Set problem:
Copy out the rows below between the line holding "The image size is (1568, 757)." and the line holding "click(x=558, y=30)", inclusive, without changing anything.

=== Material to process ===

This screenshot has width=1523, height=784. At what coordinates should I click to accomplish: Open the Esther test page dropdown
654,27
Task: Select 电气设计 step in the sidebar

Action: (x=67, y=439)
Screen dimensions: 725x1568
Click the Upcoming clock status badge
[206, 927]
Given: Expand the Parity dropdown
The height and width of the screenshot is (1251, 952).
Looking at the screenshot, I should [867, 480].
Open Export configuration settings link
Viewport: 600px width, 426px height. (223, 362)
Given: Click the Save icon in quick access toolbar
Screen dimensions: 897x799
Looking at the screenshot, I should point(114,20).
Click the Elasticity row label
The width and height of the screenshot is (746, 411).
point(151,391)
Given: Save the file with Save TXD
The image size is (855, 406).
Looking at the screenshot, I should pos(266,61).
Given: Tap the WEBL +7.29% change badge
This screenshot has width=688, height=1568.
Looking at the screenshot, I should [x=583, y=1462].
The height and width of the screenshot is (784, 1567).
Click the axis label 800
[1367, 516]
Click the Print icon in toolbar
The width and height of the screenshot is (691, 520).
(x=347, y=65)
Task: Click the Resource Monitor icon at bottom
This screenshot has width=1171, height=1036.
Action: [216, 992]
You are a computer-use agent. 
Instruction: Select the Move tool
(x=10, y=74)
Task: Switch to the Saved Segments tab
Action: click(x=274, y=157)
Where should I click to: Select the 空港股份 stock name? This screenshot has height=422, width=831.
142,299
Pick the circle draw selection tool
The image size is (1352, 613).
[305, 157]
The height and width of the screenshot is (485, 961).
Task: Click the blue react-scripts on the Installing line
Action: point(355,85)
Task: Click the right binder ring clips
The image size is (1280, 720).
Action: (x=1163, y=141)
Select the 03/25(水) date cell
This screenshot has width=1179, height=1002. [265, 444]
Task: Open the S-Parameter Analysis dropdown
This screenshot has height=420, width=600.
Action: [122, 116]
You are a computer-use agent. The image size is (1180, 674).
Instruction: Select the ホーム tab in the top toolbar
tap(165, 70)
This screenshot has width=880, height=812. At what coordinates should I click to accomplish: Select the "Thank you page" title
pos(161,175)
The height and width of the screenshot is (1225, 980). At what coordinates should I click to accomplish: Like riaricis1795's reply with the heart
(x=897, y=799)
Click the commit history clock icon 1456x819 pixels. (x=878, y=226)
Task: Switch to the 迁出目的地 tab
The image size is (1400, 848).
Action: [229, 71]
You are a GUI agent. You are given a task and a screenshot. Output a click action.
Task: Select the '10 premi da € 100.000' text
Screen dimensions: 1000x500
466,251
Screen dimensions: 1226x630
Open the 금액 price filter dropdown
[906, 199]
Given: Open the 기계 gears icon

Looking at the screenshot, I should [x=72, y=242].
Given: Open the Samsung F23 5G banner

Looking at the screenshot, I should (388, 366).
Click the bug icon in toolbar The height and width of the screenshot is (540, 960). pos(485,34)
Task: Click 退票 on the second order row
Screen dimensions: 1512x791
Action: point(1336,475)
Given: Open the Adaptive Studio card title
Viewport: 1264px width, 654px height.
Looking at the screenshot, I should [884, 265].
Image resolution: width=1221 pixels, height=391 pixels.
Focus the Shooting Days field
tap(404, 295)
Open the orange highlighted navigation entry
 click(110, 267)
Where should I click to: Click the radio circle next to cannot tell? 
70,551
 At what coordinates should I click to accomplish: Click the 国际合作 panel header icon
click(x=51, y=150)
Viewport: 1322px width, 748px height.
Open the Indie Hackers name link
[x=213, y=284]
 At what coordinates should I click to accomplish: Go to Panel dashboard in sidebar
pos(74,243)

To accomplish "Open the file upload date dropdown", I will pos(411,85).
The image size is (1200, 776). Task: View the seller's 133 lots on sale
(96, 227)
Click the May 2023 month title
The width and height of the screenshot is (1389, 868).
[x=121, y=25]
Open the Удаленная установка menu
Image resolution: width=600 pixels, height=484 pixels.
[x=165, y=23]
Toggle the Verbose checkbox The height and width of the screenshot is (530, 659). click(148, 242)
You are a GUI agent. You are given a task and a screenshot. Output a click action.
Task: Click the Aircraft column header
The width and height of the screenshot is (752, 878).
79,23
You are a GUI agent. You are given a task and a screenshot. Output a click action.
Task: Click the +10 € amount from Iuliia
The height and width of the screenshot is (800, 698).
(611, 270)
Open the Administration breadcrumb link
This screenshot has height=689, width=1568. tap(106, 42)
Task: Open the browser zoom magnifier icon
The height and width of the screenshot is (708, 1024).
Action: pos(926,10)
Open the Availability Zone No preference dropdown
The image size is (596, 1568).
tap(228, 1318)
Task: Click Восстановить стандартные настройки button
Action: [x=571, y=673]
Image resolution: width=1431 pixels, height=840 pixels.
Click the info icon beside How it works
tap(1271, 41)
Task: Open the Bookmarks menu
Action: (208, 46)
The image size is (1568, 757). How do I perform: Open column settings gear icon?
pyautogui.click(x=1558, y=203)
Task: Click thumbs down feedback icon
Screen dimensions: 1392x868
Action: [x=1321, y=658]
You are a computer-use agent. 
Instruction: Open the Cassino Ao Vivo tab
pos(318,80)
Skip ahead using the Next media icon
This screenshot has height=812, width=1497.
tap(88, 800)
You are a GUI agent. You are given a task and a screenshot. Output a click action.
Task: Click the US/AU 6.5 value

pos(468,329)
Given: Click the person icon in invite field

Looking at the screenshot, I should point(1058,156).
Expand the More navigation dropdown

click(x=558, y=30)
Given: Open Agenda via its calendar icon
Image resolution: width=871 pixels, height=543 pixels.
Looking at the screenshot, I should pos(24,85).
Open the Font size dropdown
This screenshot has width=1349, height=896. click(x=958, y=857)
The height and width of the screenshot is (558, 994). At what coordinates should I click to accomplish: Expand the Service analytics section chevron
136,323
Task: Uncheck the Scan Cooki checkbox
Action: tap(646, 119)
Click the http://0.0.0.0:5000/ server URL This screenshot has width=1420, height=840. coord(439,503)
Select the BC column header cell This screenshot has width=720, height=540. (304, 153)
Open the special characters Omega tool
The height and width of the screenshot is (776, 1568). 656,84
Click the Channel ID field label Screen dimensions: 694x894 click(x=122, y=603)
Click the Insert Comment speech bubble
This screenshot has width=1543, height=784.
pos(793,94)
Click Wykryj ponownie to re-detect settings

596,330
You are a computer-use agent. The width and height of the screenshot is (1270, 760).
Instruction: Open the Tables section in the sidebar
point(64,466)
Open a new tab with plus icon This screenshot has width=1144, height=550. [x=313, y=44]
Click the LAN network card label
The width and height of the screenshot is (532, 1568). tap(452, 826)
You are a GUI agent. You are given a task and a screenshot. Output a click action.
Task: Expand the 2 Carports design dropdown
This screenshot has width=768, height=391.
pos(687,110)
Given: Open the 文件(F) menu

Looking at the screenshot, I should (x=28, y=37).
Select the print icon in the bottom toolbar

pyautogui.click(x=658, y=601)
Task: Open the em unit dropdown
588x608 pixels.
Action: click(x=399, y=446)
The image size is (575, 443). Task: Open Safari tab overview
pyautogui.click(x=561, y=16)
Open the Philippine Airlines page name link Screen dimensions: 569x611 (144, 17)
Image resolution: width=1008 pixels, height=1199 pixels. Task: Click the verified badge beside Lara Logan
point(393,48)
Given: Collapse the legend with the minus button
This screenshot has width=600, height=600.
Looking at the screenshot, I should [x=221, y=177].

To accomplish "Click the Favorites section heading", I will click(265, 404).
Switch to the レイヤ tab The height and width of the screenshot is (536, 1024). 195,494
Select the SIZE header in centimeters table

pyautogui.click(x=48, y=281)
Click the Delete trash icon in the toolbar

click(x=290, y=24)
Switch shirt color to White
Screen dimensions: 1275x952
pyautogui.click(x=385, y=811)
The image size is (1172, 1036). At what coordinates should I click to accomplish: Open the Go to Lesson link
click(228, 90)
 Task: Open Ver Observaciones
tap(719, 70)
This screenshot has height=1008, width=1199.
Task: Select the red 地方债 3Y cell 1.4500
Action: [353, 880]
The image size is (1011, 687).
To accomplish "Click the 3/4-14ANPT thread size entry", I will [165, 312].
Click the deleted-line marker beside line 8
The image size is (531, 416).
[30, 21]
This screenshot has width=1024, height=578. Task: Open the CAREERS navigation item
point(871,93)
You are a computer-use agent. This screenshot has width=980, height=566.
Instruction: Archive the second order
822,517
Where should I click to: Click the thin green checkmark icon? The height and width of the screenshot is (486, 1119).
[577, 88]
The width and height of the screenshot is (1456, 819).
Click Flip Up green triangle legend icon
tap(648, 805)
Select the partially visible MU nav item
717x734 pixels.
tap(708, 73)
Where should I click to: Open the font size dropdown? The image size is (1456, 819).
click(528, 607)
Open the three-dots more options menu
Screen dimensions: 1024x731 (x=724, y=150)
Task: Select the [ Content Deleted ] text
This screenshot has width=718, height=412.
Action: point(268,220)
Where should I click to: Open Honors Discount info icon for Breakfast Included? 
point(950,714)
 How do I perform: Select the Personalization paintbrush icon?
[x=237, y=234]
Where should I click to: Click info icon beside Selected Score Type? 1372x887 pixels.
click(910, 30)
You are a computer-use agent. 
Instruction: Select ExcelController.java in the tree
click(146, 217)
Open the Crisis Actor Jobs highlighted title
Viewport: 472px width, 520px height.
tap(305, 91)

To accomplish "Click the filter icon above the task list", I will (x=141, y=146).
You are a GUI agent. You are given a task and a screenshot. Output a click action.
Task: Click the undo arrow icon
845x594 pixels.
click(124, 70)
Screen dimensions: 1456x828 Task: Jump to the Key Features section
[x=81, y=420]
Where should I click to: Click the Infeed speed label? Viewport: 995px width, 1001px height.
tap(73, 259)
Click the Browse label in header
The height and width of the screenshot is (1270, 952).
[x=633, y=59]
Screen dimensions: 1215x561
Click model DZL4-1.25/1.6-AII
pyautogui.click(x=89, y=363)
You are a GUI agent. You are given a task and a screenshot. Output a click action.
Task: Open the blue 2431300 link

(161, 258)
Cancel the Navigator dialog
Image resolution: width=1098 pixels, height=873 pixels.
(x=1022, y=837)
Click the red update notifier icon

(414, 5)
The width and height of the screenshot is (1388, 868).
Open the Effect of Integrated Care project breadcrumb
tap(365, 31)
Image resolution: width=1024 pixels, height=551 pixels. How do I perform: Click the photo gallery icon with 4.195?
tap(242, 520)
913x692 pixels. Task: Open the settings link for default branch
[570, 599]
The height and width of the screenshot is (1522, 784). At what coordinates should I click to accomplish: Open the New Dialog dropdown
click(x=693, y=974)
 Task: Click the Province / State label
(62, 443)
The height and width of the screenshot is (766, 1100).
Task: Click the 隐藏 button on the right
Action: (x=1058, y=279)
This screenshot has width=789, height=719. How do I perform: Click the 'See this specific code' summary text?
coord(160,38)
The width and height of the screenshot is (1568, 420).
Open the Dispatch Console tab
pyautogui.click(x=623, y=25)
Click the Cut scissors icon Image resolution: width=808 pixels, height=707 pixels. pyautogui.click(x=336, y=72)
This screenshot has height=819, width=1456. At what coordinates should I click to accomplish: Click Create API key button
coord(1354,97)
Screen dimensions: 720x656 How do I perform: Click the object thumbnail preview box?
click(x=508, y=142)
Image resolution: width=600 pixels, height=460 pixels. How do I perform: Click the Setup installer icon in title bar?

===

Full answer:
The image size is (1568, 757). How do I perform: Open column settings gear icon?
pyautogui.click(x=1558, y=203)
Task: Click thumbs down feedback icon
Screen dimensions: 1392x868
Action: [x=1321, y=658]
You are a computer-use agent. 
Instruction: Open the Cassino Ao Vivo tab
pos(318,80)
Skip ahead using the Next media icon
This screenshot has height=812, width=1497.
tap(88, 800)
You are a GUI agent. You are given a task and a screenshot. Output a click action.
Task: Click the US/AU 6.5 value

pos(468,329)
Given: Click the person icon in invite field

Looking at the screenshot, I should point(1058,156).
Expand the More navigation dropdown

click(x=558, y=30)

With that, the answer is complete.